----- Data for this task
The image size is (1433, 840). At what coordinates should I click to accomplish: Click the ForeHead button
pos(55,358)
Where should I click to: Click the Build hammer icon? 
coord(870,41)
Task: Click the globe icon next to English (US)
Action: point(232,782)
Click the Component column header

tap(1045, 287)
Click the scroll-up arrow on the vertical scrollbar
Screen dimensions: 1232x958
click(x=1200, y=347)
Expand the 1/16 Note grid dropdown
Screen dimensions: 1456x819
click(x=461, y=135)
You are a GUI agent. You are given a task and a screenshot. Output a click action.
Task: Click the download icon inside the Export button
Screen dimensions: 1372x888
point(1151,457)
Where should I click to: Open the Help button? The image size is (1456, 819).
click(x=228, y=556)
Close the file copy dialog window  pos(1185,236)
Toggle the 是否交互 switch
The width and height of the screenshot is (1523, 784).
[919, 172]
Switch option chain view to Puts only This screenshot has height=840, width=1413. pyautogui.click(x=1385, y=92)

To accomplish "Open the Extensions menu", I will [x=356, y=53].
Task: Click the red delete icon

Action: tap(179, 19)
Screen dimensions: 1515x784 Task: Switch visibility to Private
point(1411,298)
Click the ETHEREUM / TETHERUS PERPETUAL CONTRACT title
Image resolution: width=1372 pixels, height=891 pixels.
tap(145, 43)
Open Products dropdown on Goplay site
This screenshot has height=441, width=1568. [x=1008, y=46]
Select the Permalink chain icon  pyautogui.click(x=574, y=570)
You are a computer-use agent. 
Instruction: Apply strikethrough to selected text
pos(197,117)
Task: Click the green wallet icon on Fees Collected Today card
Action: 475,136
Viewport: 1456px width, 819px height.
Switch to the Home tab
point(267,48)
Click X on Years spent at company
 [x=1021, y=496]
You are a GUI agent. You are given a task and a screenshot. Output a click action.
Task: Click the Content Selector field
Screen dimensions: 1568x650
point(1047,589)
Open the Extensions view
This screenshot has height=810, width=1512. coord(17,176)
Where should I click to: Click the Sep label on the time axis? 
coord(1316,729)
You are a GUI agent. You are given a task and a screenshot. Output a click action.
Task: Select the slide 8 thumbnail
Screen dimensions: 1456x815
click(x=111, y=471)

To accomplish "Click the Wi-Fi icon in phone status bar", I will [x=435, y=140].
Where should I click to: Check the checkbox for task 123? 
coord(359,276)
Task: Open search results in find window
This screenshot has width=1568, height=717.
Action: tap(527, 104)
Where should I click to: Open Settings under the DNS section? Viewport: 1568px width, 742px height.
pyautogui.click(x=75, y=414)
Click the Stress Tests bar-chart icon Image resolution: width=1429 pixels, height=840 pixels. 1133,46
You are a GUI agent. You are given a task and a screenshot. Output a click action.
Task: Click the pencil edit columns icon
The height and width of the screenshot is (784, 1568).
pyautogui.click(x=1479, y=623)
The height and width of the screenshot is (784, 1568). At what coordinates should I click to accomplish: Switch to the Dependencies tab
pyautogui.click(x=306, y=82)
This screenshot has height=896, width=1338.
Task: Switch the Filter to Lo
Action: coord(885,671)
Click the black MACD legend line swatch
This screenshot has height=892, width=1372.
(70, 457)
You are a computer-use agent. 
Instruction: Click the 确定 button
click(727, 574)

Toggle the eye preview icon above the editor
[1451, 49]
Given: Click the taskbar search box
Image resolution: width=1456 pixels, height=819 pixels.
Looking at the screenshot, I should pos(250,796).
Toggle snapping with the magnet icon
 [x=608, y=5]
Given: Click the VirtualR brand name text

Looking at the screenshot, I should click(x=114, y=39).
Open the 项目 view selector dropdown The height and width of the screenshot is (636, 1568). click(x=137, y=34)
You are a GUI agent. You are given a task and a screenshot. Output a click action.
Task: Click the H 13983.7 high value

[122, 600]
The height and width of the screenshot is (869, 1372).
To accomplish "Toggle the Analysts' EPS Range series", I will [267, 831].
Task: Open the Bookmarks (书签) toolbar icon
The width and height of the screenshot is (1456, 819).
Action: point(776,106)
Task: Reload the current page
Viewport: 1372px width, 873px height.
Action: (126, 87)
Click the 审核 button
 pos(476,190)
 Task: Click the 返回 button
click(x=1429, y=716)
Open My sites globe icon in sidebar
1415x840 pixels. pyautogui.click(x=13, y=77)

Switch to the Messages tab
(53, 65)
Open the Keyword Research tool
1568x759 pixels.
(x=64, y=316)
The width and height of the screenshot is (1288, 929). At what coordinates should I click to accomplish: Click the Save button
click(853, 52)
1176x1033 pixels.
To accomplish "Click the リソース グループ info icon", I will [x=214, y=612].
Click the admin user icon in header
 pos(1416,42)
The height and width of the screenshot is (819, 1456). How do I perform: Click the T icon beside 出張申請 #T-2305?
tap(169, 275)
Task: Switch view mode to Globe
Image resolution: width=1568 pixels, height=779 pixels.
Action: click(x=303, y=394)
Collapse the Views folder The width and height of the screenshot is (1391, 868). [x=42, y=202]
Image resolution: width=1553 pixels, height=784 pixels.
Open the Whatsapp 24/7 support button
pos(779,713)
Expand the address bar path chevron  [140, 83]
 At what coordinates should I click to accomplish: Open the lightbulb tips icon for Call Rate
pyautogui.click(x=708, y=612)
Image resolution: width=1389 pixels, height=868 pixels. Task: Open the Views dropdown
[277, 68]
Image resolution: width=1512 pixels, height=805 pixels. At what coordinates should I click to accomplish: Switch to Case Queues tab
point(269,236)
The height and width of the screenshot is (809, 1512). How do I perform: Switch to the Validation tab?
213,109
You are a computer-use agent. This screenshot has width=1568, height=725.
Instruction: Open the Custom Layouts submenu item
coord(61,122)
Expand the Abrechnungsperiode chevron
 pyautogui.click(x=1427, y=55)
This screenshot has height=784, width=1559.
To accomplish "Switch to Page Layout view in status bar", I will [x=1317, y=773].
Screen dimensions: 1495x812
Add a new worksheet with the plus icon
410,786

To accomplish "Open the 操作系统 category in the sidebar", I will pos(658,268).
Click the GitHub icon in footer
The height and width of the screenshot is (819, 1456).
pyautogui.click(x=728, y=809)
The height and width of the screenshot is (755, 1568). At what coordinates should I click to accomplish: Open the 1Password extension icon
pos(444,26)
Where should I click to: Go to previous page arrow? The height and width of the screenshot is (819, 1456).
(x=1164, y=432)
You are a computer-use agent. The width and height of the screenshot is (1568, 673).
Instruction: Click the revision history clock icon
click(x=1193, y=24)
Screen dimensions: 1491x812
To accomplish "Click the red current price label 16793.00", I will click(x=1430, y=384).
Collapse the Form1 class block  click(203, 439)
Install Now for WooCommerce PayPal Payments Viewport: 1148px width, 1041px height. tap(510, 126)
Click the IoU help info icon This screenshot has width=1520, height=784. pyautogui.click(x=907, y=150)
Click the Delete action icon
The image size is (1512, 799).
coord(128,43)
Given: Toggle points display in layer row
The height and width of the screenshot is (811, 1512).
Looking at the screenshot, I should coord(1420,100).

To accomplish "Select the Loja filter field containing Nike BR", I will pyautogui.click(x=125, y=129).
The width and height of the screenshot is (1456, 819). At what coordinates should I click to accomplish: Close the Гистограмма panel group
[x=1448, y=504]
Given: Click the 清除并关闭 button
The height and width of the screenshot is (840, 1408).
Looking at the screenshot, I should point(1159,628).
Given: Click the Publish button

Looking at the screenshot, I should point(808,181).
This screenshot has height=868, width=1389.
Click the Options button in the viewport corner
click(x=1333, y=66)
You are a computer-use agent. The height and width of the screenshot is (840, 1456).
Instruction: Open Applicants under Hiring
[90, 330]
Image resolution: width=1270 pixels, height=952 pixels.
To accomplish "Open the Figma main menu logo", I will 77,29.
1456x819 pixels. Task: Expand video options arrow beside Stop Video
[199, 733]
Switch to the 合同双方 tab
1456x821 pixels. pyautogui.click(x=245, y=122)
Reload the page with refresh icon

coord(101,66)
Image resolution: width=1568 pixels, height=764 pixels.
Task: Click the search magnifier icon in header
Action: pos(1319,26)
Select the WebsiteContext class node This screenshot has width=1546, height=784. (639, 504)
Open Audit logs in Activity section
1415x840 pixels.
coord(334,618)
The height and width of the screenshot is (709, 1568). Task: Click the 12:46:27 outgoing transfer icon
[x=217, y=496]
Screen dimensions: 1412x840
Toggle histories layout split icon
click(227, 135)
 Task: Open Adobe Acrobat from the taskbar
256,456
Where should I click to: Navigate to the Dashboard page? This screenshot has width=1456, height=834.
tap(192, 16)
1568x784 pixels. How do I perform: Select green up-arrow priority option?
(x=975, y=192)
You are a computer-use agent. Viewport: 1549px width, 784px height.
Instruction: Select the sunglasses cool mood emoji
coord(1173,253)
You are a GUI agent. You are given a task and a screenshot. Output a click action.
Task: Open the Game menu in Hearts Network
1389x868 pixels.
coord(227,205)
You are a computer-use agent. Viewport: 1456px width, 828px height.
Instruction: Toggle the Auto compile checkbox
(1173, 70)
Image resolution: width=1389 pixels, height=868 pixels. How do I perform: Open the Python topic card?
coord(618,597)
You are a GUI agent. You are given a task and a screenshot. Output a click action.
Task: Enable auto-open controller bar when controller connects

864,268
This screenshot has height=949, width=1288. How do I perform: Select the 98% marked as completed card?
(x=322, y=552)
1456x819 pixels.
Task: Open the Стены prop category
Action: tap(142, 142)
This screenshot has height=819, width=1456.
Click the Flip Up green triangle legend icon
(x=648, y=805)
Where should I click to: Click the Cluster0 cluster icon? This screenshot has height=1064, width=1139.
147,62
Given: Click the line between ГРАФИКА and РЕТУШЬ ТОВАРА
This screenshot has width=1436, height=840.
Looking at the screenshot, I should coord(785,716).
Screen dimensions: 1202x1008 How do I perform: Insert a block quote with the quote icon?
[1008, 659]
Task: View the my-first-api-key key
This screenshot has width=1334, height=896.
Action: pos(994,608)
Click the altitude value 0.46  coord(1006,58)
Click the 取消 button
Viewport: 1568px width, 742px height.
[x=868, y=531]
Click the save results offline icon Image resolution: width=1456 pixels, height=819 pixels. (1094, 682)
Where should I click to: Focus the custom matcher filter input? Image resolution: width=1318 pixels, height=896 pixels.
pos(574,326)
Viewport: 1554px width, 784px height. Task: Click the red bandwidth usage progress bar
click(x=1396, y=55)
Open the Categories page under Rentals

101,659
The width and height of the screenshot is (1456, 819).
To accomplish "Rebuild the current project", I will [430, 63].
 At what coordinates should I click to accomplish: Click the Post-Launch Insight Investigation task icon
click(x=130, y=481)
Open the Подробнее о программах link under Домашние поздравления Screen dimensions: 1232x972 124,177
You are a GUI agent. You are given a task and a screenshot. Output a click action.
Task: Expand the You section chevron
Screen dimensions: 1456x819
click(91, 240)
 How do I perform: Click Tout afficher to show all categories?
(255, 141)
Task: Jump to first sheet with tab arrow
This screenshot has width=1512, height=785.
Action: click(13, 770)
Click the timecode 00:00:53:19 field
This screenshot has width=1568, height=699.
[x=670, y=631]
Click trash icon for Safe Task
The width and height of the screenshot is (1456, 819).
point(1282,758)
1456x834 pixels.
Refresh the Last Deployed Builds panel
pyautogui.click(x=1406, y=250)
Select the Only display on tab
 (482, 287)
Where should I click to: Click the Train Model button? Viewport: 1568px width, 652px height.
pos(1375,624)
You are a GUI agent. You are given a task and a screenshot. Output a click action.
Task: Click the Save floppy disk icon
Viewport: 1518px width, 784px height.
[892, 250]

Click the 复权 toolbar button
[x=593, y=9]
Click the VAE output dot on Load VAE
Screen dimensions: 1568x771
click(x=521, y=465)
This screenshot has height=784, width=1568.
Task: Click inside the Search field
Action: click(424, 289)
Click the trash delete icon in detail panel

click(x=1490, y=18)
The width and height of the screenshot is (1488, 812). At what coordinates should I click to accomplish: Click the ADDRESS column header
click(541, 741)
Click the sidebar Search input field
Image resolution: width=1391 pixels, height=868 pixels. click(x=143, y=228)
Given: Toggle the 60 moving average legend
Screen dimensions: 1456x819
----------
* Exercise objective
Only the lines above from the line containing "Task: Expand the You section chevron" through the line containing "Click the VAE output dot on Load VAE" should be retyped, exactly and with both ends included.

* Result of the exercise
Task: Expand the You section chevron
Screen dimensions: 1456x819
click(91, 240)
 How do I perform: Click Tout afficher to show all categories?
(255, 141)
Task: Jump to first sheet with tab arrow
This screenshot has width=1512, height=785.
Action: click(13, 770)
Click the timecode 00:00:53:19 field
This screenshot has width=1568, height=699.
[x=670, y=631]
Click trash icon for Safe Task
The width and height of the screenshot is (1456, 819).
point(1282,758)
1456x834 pixels.
Refresh the Last Deployed Builds panel
pyautogui.click(x=1406, y=250)
Select the Only display on tab
 (482, 287)
Where should I click to: Click the Train Model button? Viewport: 1568px width, 652px height.
pos(1375,624)
You are a GUI agent. You are given a task and a screenshot. Output a click action.
Task: Click the Save floppy disk icon
Viewport: 1518px width, 784px height.
[892, 250]

Click the 复权 toolbar button
[x=593, y=9]
Click the VAE output dot on Load VAE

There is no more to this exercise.